Lumen Bioscience’s Engineered Spirulina Wins Climate Prize

Lumen Bioscience

Mesfin Gewe, senior scientist at Lumen Bioscience, holds a dish filled with powdered spirulina cells, each one filled with a therapeutic protein payload. To target methane gas, the spirulina has been engineered to express the methanogen-targeting lysin protein. Once in the cow rumen, the protein will destroy the methanogen microbes. Photo credit: Lumen Bioscience

Seven years ago, Lumen Bioscience scientists discovered how to genetically engineer the edible algae spirulina. Based on that research, they built a drug discovery and biomanufacturing platform mainly for developing new, orally delivered biogenic drugs against gastrointestinal (GI) targets that cause human disease.

Seven years later, Lumen Bioscience is the inaugural winner of the $1.5 million Wilkes Center Climate Prize at the University of Utah. The Seattle-based biotech company beat 77 international teams with their proposal to drastically reduce methane emissions from dairy and beef cattle using a patented mixture of enzyme proteins.

Their winning project extends the approach to target the methane-producing microorganisms in the rumen, a specialized compartment of the cow’s GI tract.

Lumen scientists engineered spirulina to biomanufacture a natural enzyme protein and showed that the spirulina-lysin destroys methanogens within minutes. The lysin-containing spirulina are so effective at killing methanogens that adding a tiny amount to the cow’s diet is enough to make them methanogen-free.

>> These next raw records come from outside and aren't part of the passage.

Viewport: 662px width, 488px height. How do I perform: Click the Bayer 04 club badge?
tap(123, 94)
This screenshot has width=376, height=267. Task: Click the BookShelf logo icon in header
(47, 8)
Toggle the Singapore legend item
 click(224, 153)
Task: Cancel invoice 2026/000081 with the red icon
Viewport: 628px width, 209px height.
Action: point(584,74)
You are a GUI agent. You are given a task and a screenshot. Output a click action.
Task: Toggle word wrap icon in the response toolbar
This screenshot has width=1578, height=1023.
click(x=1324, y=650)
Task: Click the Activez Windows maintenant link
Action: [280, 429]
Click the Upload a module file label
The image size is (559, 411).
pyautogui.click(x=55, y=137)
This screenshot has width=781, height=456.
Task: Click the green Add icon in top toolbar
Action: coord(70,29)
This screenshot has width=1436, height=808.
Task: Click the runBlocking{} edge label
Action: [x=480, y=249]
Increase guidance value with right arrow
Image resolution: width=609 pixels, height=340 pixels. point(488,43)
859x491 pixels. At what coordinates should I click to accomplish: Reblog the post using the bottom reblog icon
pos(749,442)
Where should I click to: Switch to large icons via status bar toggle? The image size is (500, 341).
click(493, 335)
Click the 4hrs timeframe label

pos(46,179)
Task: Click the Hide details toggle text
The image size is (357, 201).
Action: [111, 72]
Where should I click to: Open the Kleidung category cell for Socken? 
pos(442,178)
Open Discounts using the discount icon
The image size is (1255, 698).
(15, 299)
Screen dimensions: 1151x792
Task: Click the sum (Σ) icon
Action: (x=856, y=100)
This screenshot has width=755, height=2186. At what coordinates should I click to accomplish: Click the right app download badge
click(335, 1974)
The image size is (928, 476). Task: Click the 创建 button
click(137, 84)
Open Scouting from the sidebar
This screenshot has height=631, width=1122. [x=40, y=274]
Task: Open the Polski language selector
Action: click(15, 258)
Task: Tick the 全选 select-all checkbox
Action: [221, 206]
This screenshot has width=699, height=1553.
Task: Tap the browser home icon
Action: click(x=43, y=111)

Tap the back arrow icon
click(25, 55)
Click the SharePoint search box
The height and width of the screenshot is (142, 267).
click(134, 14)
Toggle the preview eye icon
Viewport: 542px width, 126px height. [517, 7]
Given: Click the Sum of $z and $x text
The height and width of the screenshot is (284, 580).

“Lumen Bioscience has an audacious, creative goal to reduce methane emissions, a major contributor to climate change,” said William Anderegg, director of the University-based Wilkes Center for Climate Science & Policy. “It’s perfect for the Wilkes Climate Prize — we want to supercharge a credible, ambitious idea that may be too risky for traditional funding sources. They’ve patented the technology and they’ve shown it works in the lab. Now, we want them to scale it up.”

Anderegg made the announcement at a press conference on Sept. 22, 2023, at the Natural History Museum of Utah. The Prize is one of the largest university-affiliated climate prizes in the world and it was created to push through potential breakthroughs with a one-time, unrestricted cash award.

Lumen will use the Wilkes Climate Prize at the University of Utah to continue enhancing this enzyme cocktail, evaluate safety and efficacy in test cows, determine optimal dose size and dose frequency, and validate the requisite large-scale outdoor production methods.

The program will initially live within a new division of Lumen Bioscience called Rumen Biotechnologies, which will likely be spun out within the next 12-18 months into a new standalone entity with a focused management team and investors.